If you haven’t met him, you will surely recognize him anyhow; the lanky, top hat-wearing “Mayor of Fun” who goes by the handle of Bean’re. His larger-than-life personality is profiled in this latest offering, along with a sampling of his travels that illustrate what life without a permanent address is like. Ironically, you will probably be enjoying this from the comfort of your permanent address.
Let’s start with the cover. It’s a David Uhl original featuring our hero, Bean’re, astride an early-model Indian motorcycle being chased by three men on horseback with guns drawn. They may be chasing him for the cash blowing out of the leather satchel slung over his shoulder, as he fires a double-barreled shotgun at them. I have the impression that he is not a victim in this image, as he outruns a locomotive with the Devil’s Tower in the background. If you’re in a David Uhl painting, you’ve been around more than a little bit. Sometimes you can judge a book by its cover, after all.
For those who have known this legend from a distance, the book answers questions you may have had about Bean’re’s origins. At least some of his childhood was spent in Kentucky riding bicycles and minibikes, followed by partying, contemplating college, some time in the Marine Corps and home ownership.
These events are fascinating and give you a better understanding of the man, and some of the benchmarks that helped shape his future. Additionally, accidents, sobriety and the life and times of a small businessman all played a role in shaping Bean’re. When you meet someone like Bean’re, you can’t help but wonder how a person such as he ends up so firmly entrenched on the road less travelled, even though he always seems to be where the crowd is. The early chapters help answer that question.

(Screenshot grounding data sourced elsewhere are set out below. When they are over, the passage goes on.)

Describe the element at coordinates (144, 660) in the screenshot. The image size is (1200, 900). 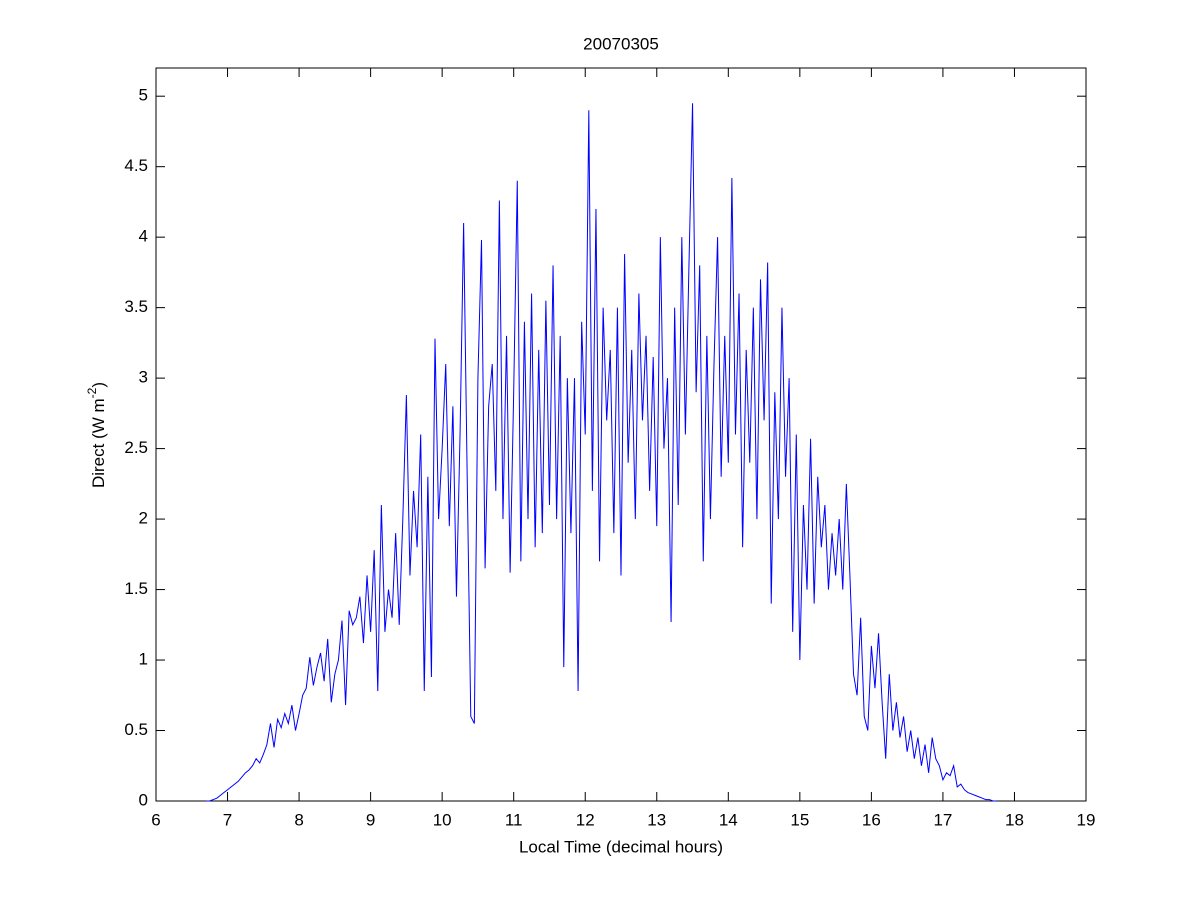
I see `y-tick-label: 1` at that location.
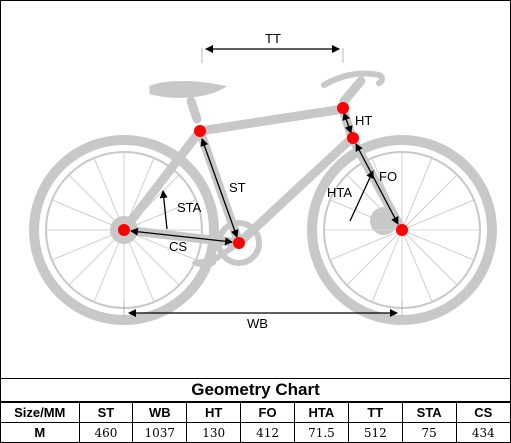 This screenshot has height=443, width=511. I want to click on cell-st: 460, so click(106, 432).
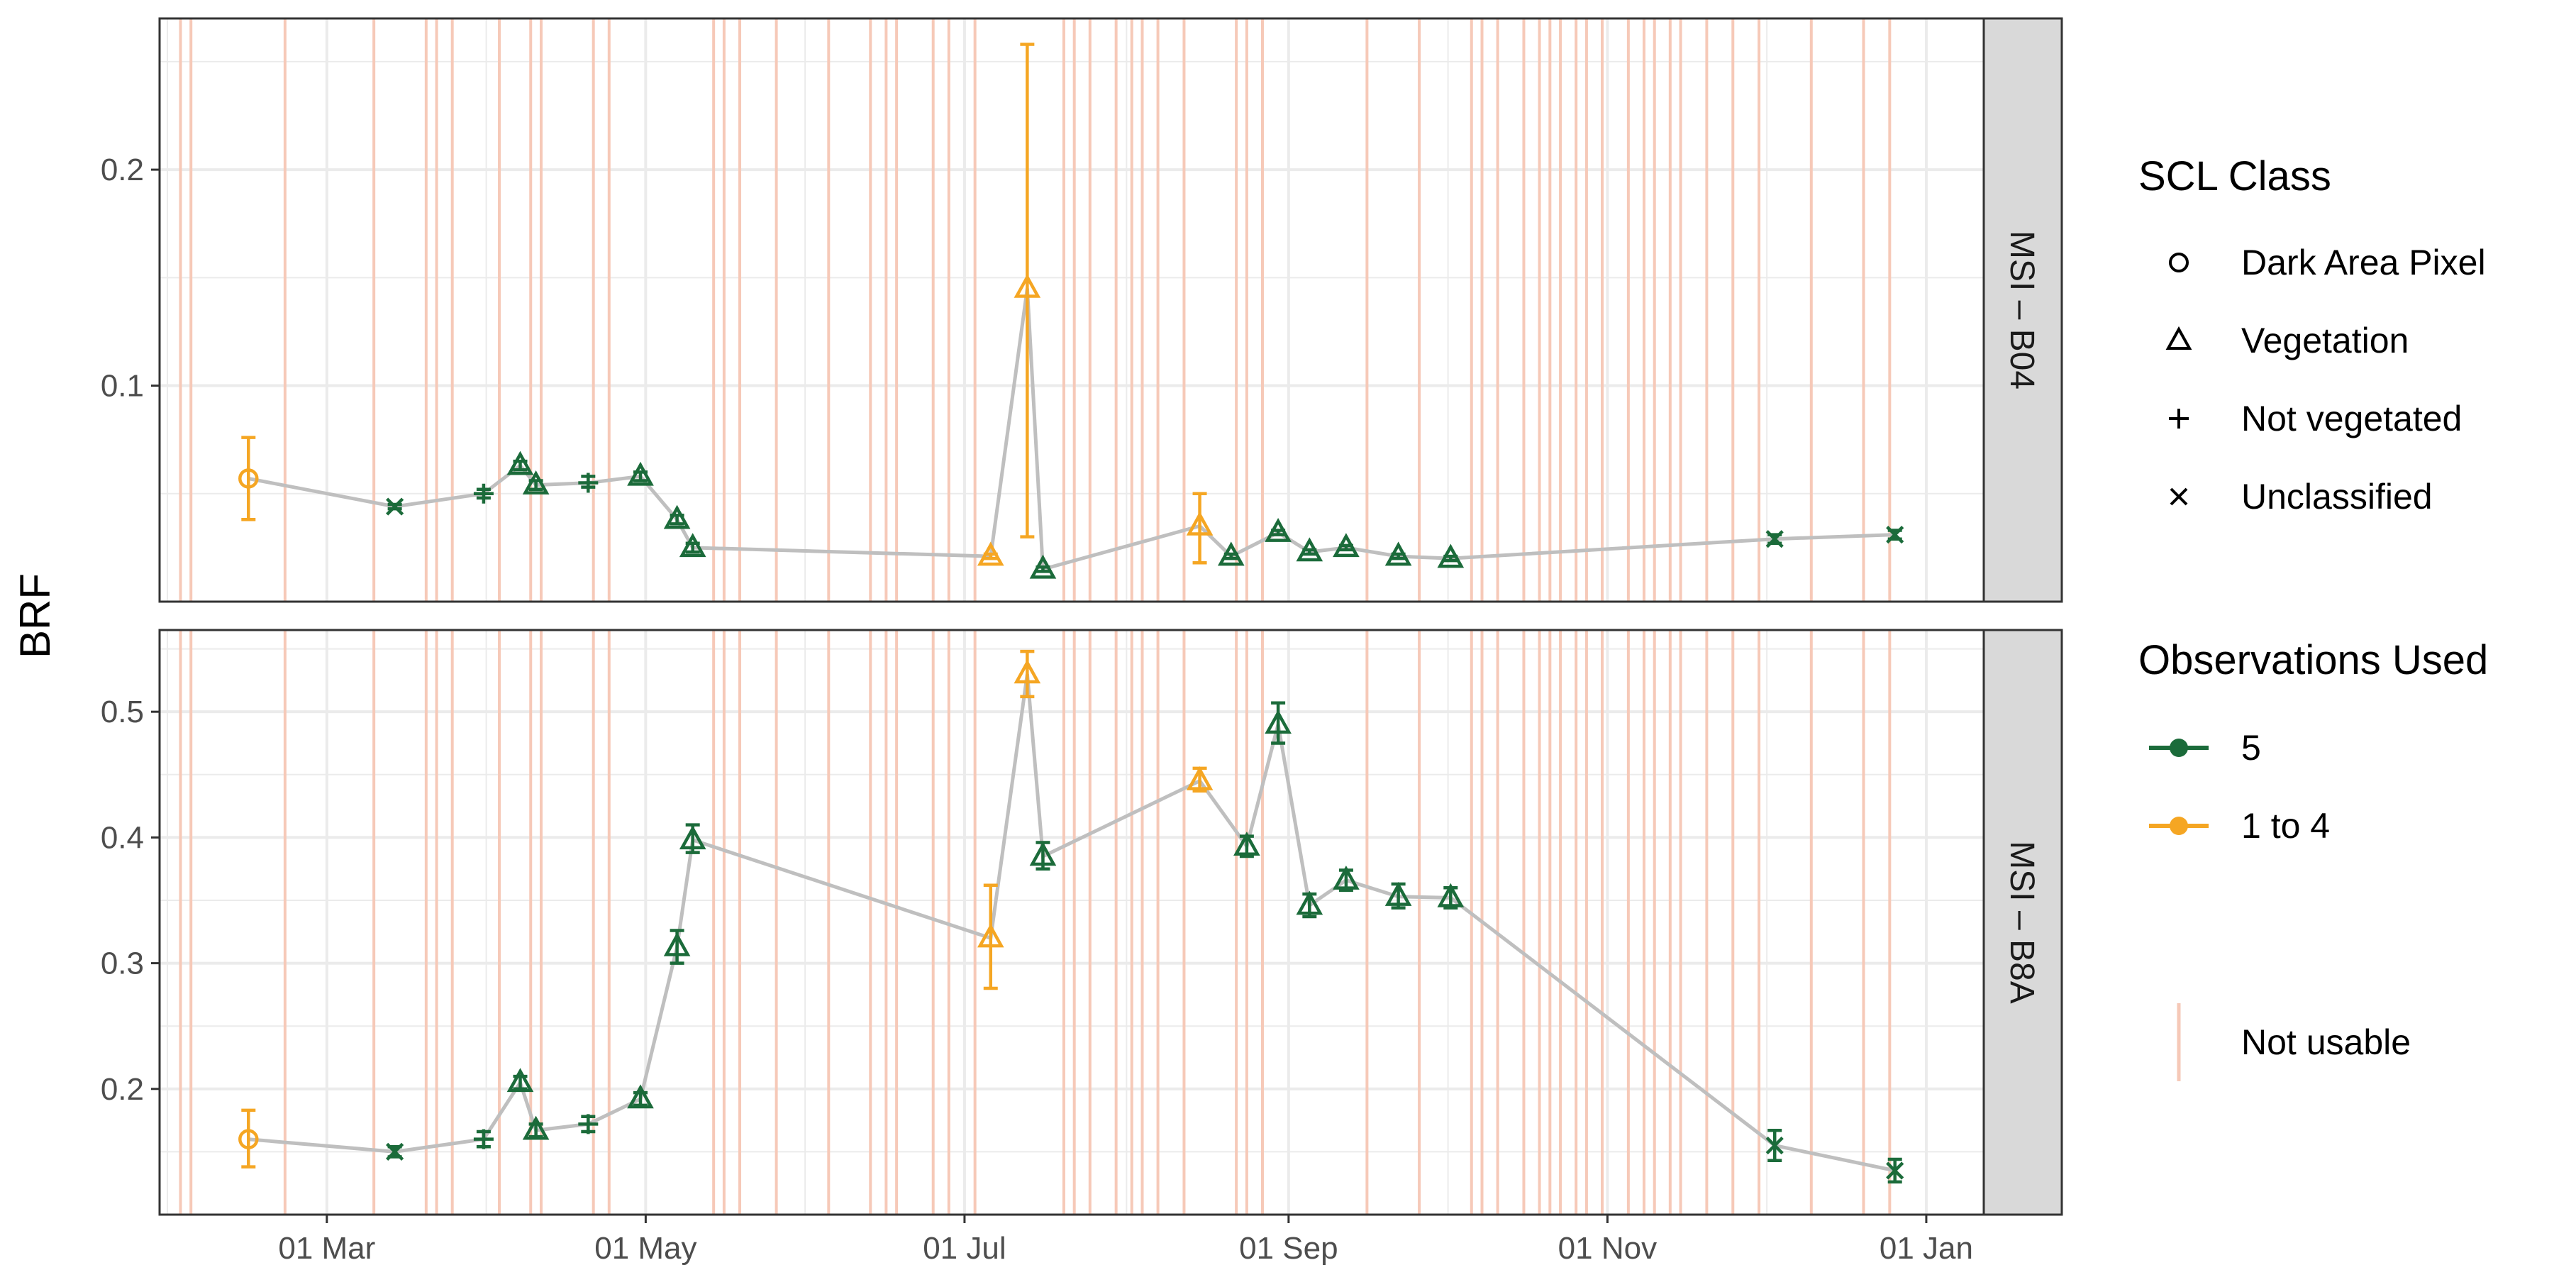 This screenshot has width=2576, height=1287. I want to click on legend-title-scl: SCL Class, so click(2234, 176).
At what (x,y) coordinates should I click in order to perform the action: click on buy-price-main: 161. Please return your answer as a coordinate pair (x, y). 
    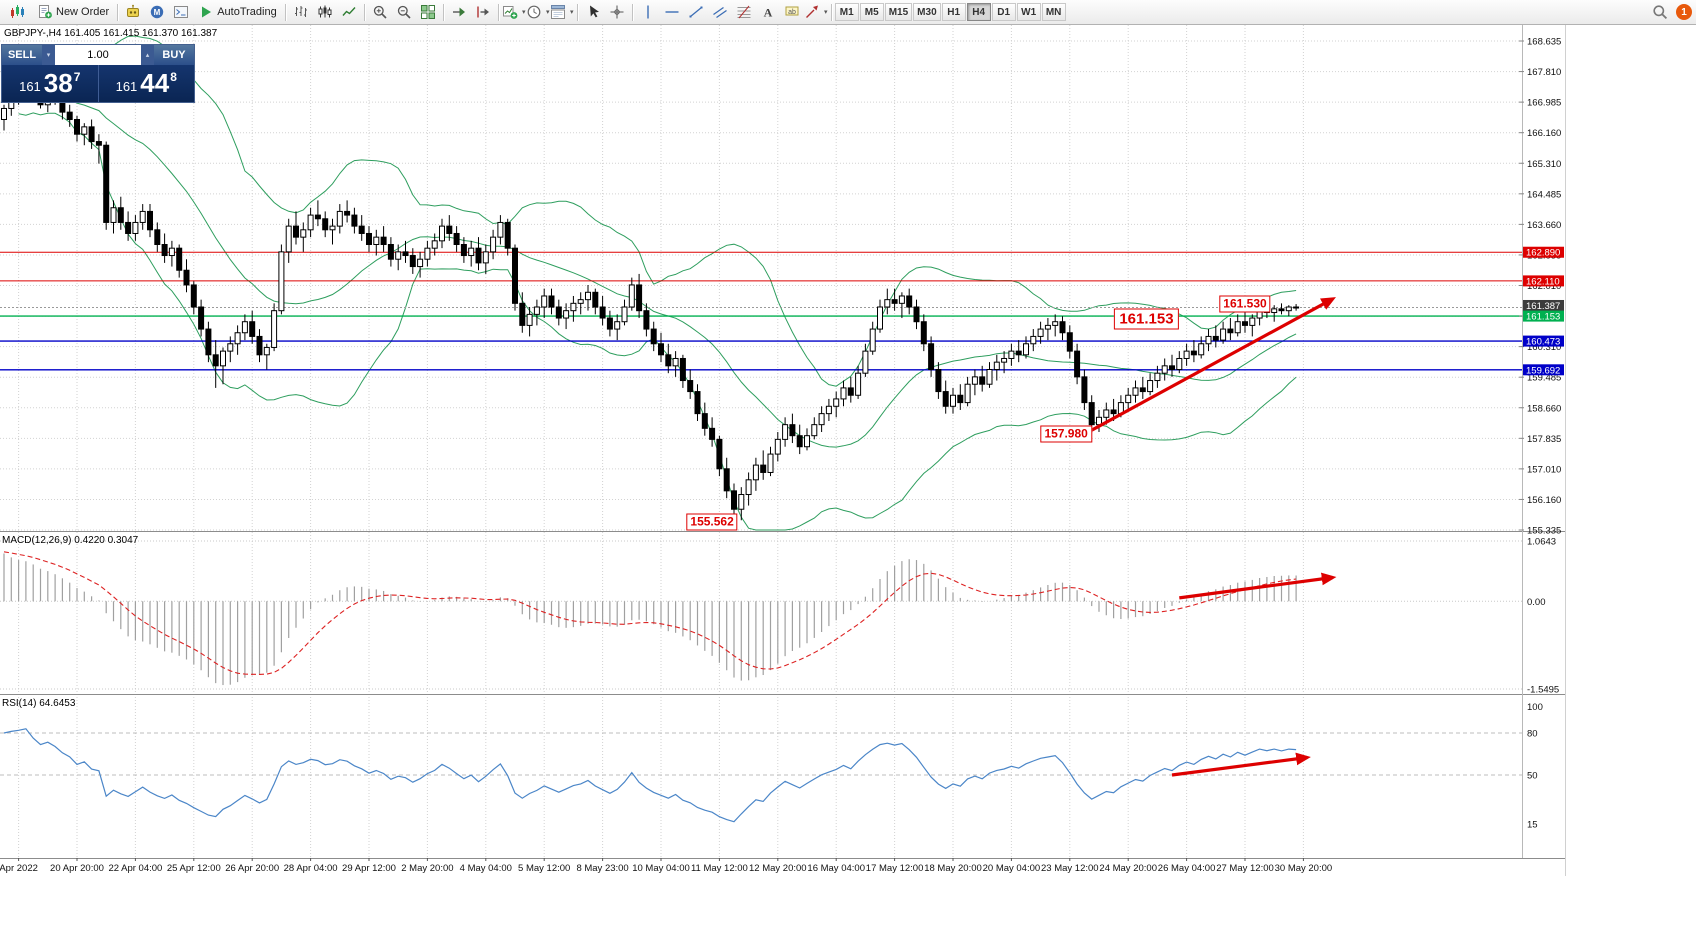
    Looking at the image, I should click on (126, 86).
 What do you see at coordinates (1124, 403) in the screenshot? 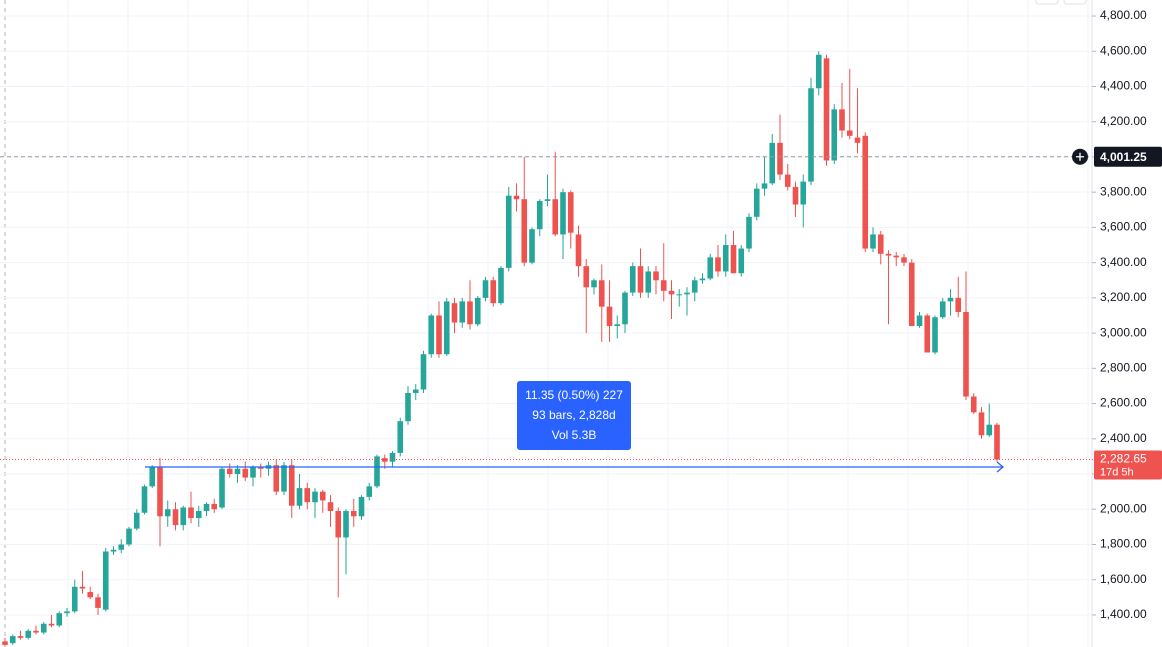
I see `y-tick-label: 2,600.00` at bounding box center [1124, 403].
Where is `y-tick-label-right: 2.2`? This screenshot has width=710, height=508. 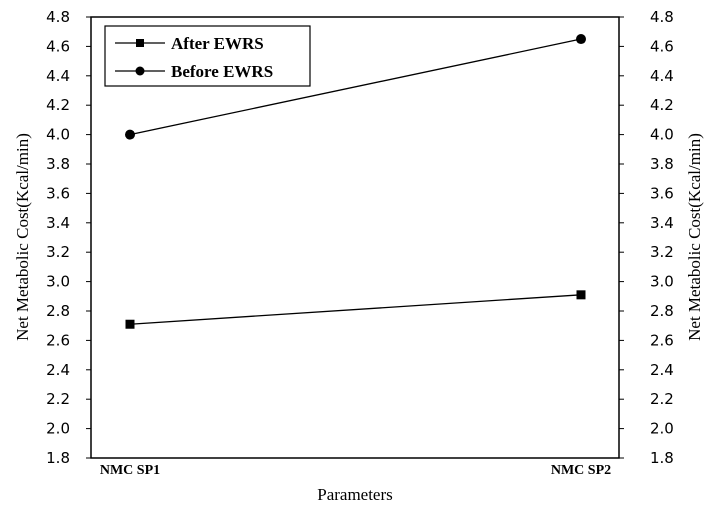
y-tick-label-right: 2.2 is located at coordinates (662, 399).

A chapter titled simply “Friends” reads like a who’s who of the motorcycling world. Michael Lichter, David Uhl, Kevin “Teach” Baas, Jay Allan, Billy Lane and others all provide personal commentary on Bean’re. Many remember the exact moment they met him, while others only vaguely so.
When the crowd quits looking, Bean’re hits the road and those are some of the book’s best chapters. Chapter nine, Tour of Europe And Morocco by Nerisse Trombetta, recalls the pair’s whirlwind tour of Europe in 2001. There are mountains, missed trains, snow, open-air markets and smoking motors. The narrative was so compelling that I never saw the unexpected ending to the chapter coming.
The very next chapter was also among my favorites. Australian Tour gives us an idea of the obstacles you might face when you travel out of the country. Shipping a bike is a unique skill, and getting it out of customs is another. Bean’re covers the land down under as we would imagine—going to the hospital, camping, meeting up with friends to ride and hanging out at the beach. He also worked in a dentist appointment. What did you expect?
The book has an unusual mix of color photos, ranging from professional images by Michael Lichter and Jack Mcintyre to snapshots—unusual, but representative of Bean’re, the wide range of people he knows and places he’s been.
The only trouble with this book is that by the time you’ve finished reading it, Bean’re will have had more adventures of his own and you will have added a book to your list that Oprah isn’t likely to feature any time soon. But that’s the difference between you and Bean’re, isn’t it?